Box.com Connector and Datasource Configuration

The Box connector retrieves data from a Box.com cloud-based data repository. To fetch content from Box.com, you must register an application in order to obtain the proper authorization tokens.

The startLinks defined for the datasource must include the Box numeric file and directory IDs. The root directory of any Box account has ID 0 (zero) - if you want to crawl your entire Box repository, you should enter '0'.

During the crawl, the human-readable path (e.g., /FolderName/FileName.txt) will be added to each document as the title field.

See a tutorial about the complete configuration process here (full-screen recommended):

Box Authorization, Access, and Refresh Tokens

Fusion supports two methods of authentication with the Box API:

  • OAuth2

  • JSON Web Token (JWT)

Auth Option 1: Box App Auth Using OAuth2

In this option, Fusion will use OAuth 2.0 to authenticate to a normal box.com user when accessing the Box API.

Fusion needs the inputs below to Crawl your Box data.

Required options are highlighted.

UI Label,
API Name
Description

OAuth Refresh Token
f.fs.refreshToken

The refresh token requires us to authenticate using the Box.com account you want to do the crawling to get it. To speed the process, we created a handy downloadable utility. Use it like this:

  1. Launch the executable JAR:

    java -jar /path/to/box-oauth-generator-1.0.jar
  2. Enter the requested data.

  3. Click Get Redirect Token.

    The utility obtains the refresh_token from Box.com using the specified credentials; it’s valid for about 60 days.

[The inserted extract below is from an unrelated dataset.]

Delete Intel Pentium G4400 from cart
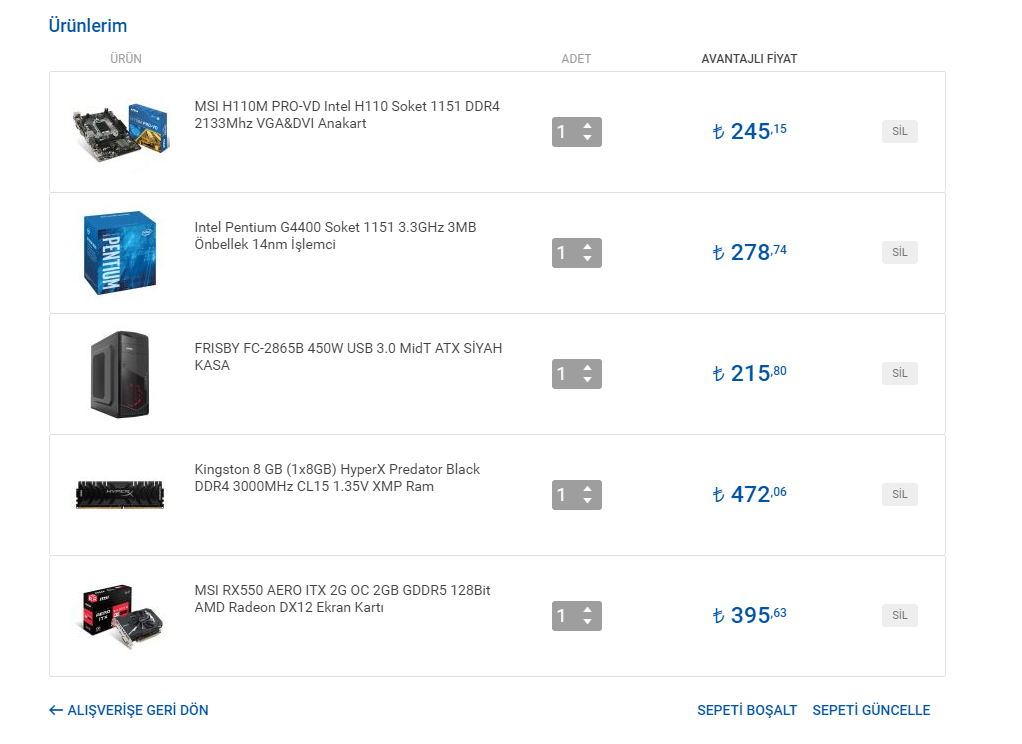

Box OAuth Refresh Token File
f.fs.refreshTokenFile

The filename in which to save the refresh token.

Tip
If you crawl your Box files at intervals of less than 60 days, Fusion will automatically update the refresh_token and store it in $FUSION/data/connectors/container/lucid.anda/<datasourceID>, where <datasourceID> is the ID of the datasource.

Auth Option 2: Box App Users Using JWT

Box.com has rather recently released a Box Developer Edition. The Box Developer Edition offers a new functionality where app users will no longer have to create their own Box accounts to use an application.

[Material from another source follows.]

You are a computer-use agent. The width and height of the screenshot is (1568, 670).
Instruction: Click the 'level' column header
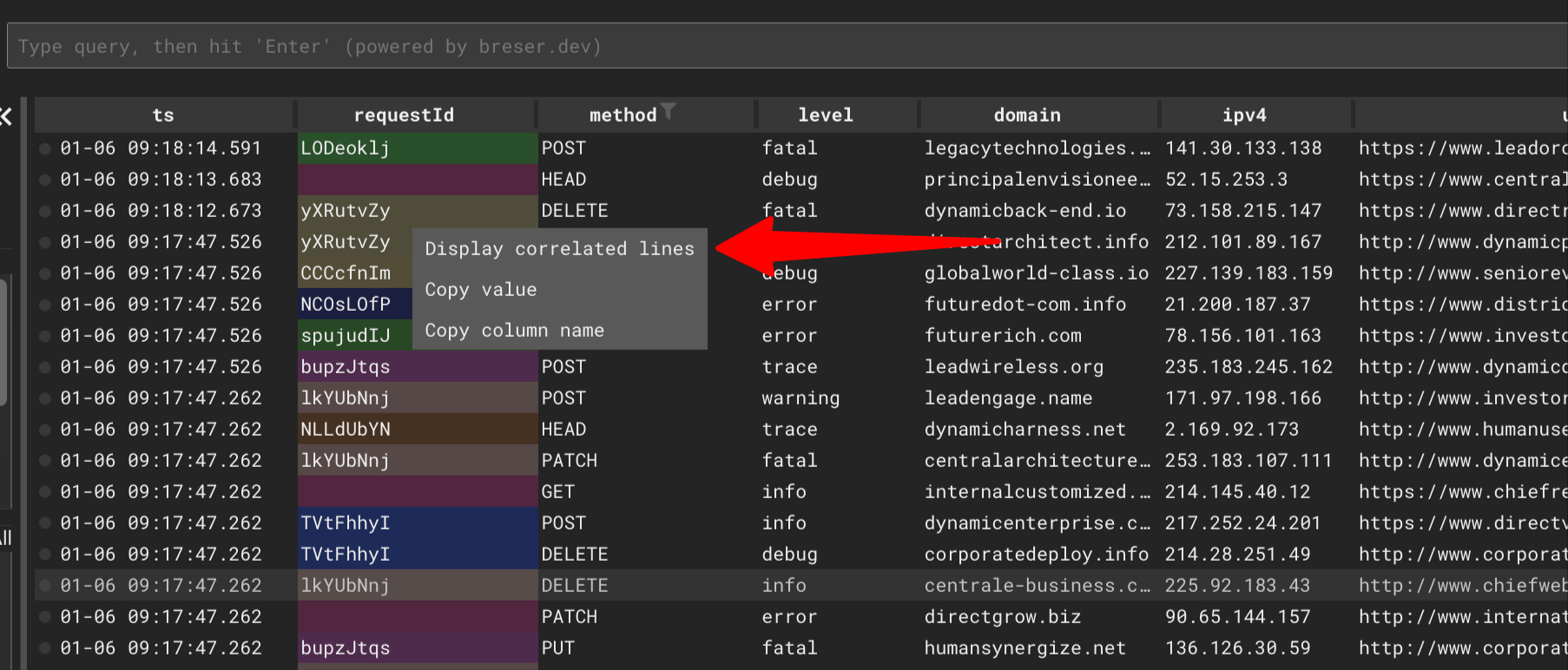pyautogui.click(x=825, y=115)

App Auth uses the JSON Web Token (JWT) authentication architecture to establish a trusted connection with Box, allowing an application to provision and manage a new type of Box account that removes the friction of multiple logins for users or the difficulty of managing services.

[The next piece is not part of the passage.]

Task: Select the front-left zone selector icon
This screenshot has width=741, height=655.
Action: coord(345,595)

For this option, Fusion needs the inputs below to crawl your Box data.

Required options are highlighted.

UI Label,
API Name
Description

JWT App User ID
f.fs.appUserId

The Developer Edition API App User ID that you want to crawl as.

JWT Public Key ID
f.fs.publicKeyId

The public key prefix registered in Box Auth that you want to use to authenticate with.

JWT Private Key File Path
f.fs.privateKeyFile

The Developer Edition API App User ID that you want to crawl as.

JWT Private Key File Password
f.fs.privateKeyPassword

The password that secures the public key.

Tip
The biggest advantage to using the JWT App Auth Users approach is that you don’t have to generate new refresh tokens. The public/private key file combination remain valid indefinitely.

Configuration

Tip
When entering configuration values in the UI, use unescaped characters, such as \t for the tab character. When entering configuration values in the API, use escaped characters, such as \\t for the tab character.